◆ **WHAT TO DO**:
Report every line below that contains the string "with", copying each one in full. Case counts.

◆ **RAW RECORDS**:
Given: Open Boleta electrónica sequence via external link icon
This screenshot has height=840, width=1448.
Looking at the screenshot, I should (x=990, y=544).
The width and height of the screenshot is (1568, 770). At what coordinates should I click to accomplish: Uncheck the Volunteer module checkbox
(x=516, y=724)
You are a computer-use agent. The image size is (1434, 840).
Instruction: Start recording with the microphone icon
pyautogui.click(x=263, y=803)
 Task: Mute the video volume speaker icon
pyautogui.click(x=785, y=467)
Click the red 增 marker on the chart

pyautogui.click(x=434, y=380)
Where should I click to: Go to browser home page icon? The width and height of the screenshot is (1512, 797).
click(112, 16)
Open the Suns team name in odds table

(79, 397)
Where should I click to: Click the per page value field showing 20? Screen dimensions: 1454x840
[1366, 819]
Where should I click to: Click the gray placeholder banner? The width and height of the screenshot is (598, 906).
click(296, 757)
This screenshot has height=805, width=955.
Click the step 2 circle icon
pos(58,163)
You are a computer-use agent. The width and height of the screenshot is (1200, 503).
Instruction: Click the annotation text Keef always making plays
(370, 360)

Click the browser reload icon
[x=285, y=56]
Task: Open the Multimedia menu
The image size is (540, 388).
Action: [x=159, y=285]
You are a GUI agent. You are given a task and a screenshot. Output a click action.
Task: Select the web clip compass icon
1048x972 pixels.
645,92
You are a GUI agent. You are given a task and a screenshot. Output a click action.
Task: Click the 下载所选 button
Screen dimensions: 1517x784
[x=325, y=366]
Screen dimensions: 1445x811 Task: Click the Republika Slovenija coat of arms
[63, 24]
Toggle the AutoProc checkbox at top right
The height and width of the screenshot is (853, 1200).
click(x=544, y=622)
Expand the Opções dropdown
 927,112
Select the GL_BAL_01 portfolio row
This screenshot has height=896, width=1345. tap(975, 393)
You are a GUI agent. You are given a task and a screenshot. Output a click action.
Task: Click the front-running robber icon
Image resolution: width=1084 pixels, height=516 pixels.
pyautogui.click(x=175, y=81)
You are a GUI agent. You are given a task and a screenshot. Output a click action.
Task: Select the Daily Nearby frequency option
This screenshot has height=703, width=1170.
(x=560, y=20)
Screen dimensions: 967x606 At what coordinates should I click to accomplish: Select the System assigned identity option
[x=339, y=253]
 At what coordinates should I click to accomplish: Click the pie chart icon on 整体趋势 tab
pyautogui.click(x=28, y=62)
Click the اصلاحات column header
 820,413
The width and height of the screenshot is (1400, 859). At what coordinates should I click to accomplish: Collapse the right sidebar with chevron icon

◆ **CORRECT ANSWER**:
Instruction: Start recording with the microphone icon
The width and height of the screenshot is (1400, 859). At what coordinates should I click to accomplish: Collapse the right sidebar with chevron icon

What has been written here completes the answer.